Before the Graduation Gala, We Asked Our Fellows 10 Questions. Here’s What They Told Us.
On May 6, ATLAS will gather at the Museum of Modern Art in New York City to honor our graduating Fellows. Before this celebration, we wanted to hear from them directly. So, earlier this spring, we sent a set of questions to all 2022 Fellows, coast-to-coast: from University of Denver to Harvard to Tulane and beyond. These Fellows are first-generation college students and immigrants; children of carpenters and farmers; and young people from Chicago’s South Side and Queens.
Three common themes emerged from their responses.
The scholarship opens the door. The community is why they stay.
When we asked Fellows what they’d want an outsider to understand about ATLAS, almost all of them pointed to the same thing: the community.
Yoselyn Waterhouse, who will start her career at RBC this summer, told us the internships and the people around her have been the most meaningful parts of her ATLAS experience. Jonathon Han said he expected ATLAS to be a place to grow his professional network and instead found something much deeper—meaningful relationships with peers who will always have his back.
What our Fellows describe, again and again, is a community of people who genuinely want to see each other succeed. That’s what they carry with them.
They push each other.
Bryce Perkins calls it “collaborative competition.” Aryan Ruparel expected finance to feel cut-throat and instead found peers and underclassmen eager to help, whether that meant conducting mock interviews, sharing resources, or honest feedback. Andy Ochoa noticed that Fellows are always looking for the next thing that makes them stand out — new competitions, unusual hobbies, and degrees outside of business.
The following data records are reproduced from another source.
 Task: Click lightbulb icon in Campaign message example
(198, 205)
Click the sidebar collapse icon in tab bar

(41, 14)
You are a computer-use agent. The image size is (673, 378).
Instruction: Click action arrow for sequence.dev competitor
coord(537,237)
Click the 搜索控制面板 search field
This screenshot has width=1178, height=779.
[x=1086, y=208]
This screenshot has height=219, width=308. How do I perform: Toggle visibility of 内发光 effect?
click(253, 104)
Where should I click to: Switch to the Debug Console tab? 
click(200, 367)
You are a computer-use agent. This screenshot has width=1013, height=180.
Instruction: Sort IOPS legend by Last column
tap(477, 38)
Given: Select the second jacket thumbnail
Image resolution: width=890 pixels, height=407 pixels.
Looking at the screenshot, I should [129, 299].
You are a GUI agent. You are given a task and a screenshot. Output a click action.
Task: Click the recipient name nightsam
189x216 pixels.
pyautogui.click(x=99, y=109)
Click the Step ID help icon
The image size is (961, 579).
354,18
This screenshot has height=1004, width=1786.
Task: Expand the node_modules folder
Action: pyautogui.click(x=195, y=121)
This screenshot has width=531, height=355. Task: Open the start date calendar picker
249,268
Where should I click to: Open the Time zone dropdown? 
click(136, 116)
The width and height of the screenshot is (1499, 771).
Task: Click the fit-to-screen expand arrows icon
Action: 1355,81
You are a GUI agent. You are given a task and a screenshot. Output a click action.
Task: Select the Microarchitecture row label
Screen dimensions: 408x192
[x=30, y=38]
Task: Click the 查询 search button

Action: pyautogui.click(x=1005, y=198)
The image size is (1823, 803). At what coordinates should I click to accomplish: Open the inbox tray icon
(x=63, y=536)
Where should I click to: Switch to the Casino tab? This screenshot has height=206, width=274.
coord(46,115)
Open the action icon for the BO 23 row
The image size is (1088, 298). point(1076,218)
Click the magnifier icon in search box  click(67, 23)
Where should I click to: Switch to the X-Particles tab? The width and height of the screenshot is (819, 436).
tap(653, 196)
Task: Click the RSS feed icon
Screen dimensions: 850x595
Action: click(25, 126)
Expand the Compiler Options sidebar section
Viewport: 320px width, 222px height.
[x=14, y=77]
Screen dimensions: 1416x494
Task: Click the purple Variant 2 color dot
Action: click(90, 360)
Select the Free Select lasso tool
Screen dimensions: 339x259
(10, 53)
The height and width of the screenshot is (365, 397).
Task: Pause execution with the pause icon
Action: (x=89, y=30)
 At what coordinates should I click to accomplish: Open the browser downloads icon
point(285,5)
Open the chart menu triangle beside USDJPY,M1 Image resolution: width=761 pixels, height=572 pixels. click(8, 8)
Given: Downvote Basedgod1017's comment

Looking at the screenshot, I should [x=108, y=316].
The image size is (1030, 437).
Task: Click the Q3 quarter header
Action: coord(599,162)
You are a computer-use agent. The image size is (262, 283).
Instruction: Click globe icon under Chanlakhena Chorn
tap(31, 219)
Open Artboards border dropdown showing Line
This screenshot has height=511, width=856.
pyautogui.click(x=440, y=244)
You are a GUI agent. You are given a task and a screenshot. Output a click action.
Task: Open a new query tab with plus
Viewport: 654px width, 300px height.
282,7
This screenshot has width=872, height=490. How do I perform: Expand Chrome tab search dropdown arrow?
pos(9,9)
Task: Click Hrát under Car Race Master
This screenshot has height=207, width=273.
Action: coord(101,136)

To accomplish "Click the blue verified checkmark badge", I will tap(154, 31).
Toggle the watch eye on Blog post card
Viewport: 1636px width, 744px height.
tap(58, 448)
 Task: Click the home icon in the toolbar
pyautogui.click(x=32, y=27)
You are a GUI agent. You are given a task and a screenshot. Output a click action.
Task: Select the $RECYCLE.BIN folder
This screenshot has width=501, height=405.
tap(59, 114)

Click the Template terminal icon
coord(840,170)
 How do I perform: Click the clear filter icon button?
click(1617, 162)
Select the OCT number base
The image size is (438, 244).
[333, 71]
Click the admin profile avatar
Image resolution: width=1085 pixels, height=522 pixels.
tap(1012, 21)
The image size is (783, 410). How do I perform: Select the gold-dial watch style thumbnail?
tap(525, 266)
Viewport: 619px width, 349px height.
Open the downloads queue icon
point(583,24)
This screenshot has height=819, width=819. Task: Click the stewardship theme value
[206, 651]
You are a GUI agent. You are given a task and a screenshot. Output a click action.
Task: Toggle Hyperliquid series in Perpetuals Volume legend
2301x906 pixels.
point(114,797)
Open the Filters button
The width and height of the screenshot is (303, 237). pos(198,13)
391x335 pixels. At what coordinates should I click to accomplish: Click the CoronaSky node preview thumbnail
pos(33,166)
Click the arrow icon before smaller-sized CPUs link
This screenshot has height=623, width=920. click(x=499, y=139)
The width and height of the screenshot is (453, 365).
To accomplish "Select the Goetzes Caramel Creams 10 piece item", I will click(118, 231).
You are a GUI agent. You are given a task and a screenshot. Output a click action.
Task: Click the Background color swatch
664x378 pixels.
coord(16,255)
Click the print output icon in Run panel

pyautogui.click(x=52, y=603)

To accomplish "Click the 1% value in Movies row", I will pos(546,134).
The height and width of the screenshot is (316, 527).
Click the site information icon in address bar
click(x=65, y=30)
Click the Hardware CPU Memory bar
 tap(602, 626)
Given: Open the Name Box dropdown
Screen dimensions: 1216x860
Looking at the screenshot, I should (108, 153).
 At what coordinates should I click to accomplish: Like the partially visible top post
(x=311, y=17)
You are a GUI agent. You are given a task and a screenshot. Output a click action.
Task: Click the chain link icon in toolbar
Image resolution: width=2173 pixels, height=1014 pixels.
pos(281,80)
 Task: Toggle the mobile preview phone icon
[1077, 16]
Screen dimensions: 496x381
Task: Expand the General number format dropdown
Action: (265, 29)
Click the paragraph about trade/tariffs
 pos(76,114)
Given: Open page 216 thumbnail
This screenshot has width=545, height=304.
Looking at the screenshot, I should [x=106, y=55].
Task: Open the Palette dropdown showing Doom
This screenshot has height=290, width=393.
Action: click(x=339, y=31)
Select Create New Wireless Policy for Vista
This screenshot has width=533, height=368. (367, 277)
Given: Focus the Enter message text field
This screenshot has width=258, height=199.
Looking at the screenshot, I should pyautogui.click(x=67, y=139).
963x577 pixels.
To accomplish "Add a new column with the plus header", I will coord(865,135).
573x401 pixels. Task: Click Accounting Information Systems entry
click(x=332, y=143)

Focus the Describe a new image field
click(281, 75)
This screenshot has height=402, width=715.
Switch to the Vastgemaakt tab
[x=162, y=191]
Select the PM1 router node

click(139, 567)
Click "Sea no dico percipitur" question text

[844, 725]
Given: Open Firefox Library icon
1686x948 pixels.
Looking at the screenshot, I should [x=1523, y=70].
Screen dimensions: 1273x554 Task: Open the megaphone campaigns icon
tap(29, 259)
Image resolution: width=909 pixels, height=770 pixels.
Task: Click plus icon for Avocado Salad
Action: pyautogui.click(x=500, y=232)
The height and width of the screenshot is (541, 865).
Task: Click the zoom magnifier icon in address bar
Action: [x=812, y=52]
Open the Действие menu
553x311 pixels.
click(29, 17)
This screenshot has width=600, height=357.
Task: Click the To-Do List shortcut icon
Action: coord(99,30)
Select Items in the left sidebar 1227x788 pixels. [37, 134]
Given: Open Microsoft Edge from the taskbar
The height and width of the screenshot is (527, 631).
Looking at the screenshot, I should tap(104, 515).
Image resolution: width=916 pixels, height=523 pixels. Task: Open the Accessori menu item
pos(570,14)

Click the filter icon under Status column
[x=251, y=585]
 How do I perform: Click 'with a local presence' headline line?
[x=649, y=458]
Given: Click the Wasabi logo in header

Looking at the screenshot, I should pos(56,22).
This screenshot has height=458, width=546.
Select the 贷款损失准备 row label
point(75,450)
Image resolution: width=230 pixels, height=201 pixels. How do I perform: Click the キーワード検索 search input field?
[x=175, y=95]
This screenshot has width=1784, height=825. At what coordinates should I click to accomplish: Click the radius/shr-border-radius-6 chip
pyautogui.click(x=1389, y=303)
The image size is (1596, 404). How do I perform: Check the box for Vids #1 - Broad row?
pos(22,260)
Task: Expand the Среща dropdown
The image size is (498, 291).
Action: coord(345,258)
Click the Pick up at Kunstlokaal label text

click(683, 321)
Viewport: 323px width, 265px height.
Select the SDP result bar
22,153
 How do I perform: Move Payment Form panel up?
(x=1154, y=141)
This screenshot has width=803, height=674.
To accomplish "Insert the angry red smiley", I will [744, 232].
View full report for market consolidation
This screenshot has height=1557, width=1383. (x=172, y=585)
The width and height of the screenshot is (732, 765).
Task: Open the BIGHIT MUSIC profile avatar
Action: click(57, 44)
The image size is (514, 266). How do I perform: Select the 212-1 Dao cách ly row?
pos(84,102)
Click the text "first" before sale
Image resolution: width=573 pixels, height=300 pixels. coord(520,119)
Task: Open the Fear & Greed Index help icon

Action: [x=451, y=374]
“I can’t believe I’m in this room.”
This feeling came up again and again. Jamal Matthew used it to describe sitting across from Scott Schroeder, a co-founding partner of Balyasny Asset Management, during his first first internship. For him–someone just beginning to explore finance, coming from a family of carpenters and farmers – it was a surreal experience. Natalia Ostapowicz remembered walking into the Balyasny office at 18 years old and seeing a desk with six monitors overlooking Central Park.
What moved me most in reading all of the responses was how Fellows described their own transformation: the rooms our Fellows now move through confidently were once entirely closed to them. On May 6, we’ll celebrate these Fellows at the Museum of Modern Art. They all will be in the room. This matters, because many of them didn’t always realize they belonged in spaces like this. That’s the heart of what we do at ATLAS: help brilliant, talented young people grow into opportunities they may not have imagined for themselves.